Thursday’s sanctions were intended to send two messages: that the Trump administration will continue to ratchet up economic pressure on Pyongyang until North Korea ends its nuclear and ballistic missile weapons programs, and that the relationship between the United States and Turkey continues to be troubled.
The Trump administration has issued hundreds of similar sanctions this year and is expected to put in place hundreds more. It is unusual for the United States to impose such economic penalties on citizens and companies in allied countries, such as Turkey, which is a NATO member. Even so, the Trump administration has deployed sanctions as one of its most important tools of foreign policy.
Mr. Pompeo is expected to visit Pyongyang this weekend in yet another attempt to get North Korea to begin the process of dismantling its nuclear weapons and missile programs. Last week, Mr. Pompeo told the United Nations Security Council that while negotiations with Pyongyang were going well, sanctions against the country must continue for now.
North Korea responded that the United States is standing in the way of denuclearization. “The U.S. will get nothing from the sanctions, which make its position unfavorable,” the government said in a media statement on Thursday.
Pyongyang has insisted that the United States agree to an end-of-war declaration as a condition for nuclear negotiations to continue. The Trump administration wants North Korea to provide a detailed description of its nuclear and ballistic missile storage and production sites as the first step in a process of unwinding those programs.
South Korea has largely sided with the North Koreans, saying an end-of-war declaration is needed. And Russian and Chinese diplomats said last week that Pyongyang should receive some relief from sanctions to reward North Korea for the progress made so far in talks.
As for Turkey, the administration on Aug. 1 sanctioned two top Turkish government officials over the detention of an American pastor being held on espionage charges.
American and Turkish diplomats have been negotiating ever since in hopes of resolving a host of differences.

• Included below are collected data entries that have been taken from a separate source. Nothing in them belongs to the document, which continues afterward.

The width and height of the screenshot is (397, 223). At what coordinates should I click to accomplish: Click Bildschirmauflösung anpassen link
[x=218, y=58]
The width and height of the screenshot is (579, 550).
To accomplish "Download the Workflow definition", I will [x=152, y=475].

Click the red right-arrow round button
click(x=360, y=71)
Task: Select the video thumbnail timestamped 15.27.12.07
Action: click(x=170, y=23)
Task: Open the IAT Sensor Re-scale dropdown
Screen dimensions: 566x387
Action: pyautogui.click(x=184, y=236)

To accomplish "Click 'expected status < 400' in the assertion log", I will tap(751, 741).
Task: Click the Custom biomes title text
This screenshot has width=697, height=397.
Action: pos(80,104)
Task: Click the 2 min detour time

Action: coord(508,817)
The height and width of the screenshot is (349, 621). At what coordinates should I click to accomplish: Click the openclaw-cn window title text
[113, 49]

Thursday’s sanctions suggest that those negotiations have yet to yield concrete progress. Andrew Brunson, an evangelical pastor from North Carolina, remains under house arrest in Turkey; he is expected to appear in court next week.
Sanctions make it difficult for people and companies to find banks or other financial organizations willing to offer services, since so many of the world’s banks have operations or connections to the United States. American law requires that banks with ties to the United States avoid those under sanction.